About 90% of the time, homemade products are miles better than any shop-bought alternatives. However, there are certain occasions when a product comes along and no matter how hard you try, it’s just seems impossible to replicate anything nearly as good in your own kitchen. In this instance, I am referring to the humble flapjack. When I was a kid, shop bought flapjacks weren’t that nice – they were artificial tasting and looked unappetizing. But then again, homemade ones weren’t that brilliant either – for every stodgy, icky one in a packet, there was an over-cooked, slightly burnt-tasting crumbly flapjack at home.

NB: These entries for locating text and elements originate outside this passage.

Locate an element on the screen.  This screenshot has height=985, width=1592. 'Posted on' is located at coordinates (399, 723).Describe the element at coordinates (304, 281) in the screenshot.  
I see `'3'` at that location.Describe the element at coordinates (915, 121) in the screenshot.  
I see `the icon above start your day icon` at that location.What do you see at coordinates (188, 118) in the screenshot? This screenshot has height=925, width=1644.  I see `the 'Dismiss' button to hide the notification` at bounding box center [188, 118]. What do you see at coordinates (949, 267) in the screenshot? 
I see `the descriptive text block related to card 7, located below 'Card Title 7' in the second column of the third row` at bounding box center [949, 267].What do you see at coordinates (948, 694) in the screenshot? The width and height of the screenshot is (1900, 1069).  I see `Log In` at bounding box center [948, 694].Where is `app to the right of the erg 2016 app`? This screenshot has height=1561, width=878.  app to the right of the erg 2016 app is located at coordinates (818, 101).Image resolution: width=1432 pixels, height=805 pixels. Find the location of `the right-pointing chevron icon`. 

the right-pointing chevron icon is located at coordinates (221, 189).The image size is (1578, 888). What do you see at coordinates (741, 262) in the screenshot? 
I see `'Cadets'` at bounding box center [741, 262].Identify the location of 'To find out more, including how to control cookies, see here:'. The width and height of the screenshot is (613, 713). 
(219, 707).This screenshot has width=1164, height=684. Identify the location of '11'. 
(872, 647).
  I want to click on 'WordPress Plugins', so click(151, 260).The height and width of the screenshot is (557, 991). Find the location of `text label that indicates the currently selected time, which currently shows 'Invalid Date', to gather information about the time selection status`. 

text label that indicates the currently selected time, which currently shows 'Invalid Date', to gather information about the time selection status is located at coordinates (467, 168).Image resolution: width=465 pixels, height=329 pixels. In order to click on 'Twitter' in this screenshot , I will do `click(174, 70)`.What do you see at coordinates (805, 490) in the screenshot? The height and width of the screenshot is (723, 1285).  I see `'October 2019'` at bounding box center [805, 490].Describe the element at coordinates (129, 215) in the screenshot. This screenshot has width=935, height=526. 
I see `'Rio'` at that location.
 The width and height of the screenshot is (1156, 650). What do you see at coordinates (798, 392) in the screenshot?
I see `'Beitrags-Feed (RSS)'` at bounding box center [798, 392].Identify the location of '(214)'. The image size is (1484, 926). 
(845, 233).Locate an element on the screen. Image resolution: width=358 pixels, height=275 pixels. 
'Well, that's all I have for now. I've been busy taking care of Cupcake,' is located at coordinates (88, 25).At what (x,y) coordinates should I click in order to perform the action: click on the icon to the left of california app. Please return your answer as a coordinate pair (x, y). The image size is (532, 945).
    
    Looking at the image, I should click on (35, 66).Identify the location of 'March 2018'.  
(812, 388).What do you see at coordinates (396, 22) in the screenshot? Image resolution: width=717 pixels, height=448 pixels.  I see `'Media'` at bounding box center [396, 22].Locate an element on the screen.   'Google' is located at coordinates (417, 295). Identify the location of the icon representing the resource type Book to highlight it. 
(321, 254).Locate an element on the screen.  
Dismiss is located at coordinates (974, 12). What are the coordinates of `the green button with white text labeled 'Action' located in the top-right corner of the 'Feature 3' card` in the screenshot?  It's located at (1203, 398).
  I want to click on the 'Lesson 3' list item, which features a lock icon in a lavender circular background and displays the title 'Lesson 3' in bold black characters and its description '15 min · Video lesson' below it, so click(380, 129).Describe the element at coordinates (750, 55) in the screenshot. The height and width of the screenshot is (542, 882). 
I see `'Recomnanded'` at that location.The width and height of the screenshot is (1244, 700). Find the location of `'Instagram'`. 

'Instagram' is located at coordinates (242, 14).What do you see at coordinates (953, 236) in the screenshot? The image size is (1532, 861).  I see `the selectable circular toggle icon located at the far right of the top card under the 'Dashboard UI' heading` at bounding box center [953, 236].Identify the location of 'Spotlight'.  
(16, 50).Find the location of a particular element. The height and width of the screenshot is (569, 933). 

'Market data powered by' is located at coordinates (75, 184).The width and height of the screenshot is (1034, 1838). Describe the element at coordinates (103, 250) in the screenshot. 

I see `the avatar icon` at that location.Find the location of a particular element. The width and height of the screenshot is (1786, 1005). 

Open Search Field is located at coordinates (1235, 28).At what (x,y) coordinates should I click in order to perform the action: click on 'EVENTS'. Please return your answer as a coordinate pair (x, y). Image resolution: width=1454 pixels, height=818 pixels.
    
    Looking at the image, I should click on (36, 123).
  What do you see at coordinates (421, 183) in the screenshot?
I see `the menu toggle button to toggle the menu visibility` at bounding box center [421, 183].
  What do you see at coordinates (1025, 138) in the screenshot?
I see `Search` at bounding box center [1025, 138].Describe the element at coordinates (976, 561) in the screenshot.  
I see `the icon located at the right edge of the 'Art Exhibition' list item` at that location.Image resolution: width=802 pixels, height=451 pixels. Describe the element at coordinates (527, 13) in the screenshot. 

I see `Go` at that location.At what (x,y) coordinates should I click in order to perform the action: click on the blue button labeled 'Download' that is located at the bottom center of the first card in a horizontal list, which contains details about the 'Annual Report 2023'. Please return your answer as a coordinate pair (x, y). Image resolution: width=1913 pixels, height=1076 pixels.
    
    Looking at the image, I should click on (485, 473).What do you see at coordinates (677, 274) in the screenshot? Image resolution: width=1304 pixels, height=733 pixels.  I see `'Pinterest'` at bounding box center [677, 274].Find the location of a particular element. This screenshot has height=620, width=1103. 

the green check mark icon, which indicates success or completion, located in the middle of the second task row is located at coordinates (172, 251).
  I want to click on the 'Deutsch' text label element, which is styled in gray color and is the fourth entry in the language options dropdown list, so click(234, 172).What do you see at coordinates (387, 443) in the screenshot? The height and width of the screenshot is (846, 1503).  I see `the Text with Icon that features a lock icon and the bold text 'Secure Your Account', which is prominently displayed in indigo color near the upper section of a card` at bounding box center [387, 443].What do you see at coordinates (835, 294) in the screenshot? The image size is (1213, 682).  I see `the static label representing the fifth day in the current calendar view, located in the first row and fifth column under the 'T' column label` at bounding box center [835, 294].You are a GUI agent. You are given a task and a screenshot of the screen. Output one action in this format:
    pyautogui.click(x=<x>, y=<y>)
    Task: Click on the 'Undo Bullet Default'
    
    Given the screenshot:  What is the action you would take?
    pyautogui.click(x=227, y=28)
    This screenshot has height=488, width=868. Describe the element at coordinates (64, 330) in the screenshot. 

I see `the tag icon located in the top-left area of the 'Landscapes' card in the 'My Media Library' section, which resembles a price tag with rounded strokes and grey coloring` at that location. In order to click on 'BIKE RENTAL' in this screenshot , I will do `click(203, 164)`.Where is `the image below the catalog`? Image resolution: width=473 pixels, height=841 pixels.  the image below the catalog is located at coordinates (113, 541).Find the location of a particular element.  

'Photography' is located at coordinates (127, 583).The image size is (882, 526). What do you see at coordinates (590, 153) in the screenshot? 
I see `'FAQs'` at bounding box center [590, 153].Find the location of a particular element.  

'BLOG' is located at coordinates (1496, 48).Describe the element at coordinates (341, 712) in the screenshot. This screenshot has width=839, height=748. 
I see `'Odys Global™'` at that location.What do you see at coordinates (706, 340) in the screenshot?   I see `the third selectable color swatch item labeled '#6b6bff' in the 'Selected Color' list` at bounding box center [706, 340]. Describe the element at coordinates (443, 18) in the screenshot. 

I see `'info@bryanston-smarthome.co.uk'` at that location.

But in the last decade supermarkets have upped their game. They realised that the great British public has quite discerning tastes when it comes to the humble flapjack and would no longer put up with poor quality products (if only they thought this way about all produce *sigh*), and as a result, we’ve been rewarded with superior flapjacks for many a year now. So what’s the point of making our own, you might think? Well, cost and pride mostly. There is one particular supermarket (who shall not be named, but any flapjack fan out there should know which one I’m talking about) which sells quite possibly the most delicious flapjacks to pass my lips. Unfortunately they’re a bit on the pricey side so I have made it my mission to try and replicate them as best I can in my own kitchen. So what have been the results?
Well, for starters I’ve discovered that nearly every flapjack recipe out there makes crunchy flapjacks. And I don’t want crunchy flapjacks. I want chewy, fudge-like flapjacks. Crunchy flapjacks are difficult to get right. They can so easily result in a crumbly, burnt mess, the sort that used to haunt my childhood. I’m sure there are delicious crunchy flapjacks out there but they’re just not what I’m after right now.
BUT, I soon found out that the key to soft flapjacks is condensed milk. Most traditional recipes consist of butter, sugar and syrup. I thought about substituting some of the syrup for the milk but I decided to just go the whole hog and dispense with the syrup altogether. What I was left with on my first try was something very chewy and tasty but a bit bland. I soon realised I needed a bit of salt in the mix to balance it out. After a few more attempts, I got it the way I wanted it and here’s how – melt 125g each of unsalted butter and brown sugar in a pan then add half a tin of condensed milk. Put in 250g of oats (or as much as you desire) and then bake on a medium heat (about 160 degrees centigrade for 15 minutes).
What I was left with wasn’t exactly the same as certain supermarket brand but to be honest, I never really thought they would be. My flapjacks are chewier and thinner and all the better for it. So homemade wins again! (although I’m sure this won’t stop me making the occasional flapjack supermarket purchase in the future).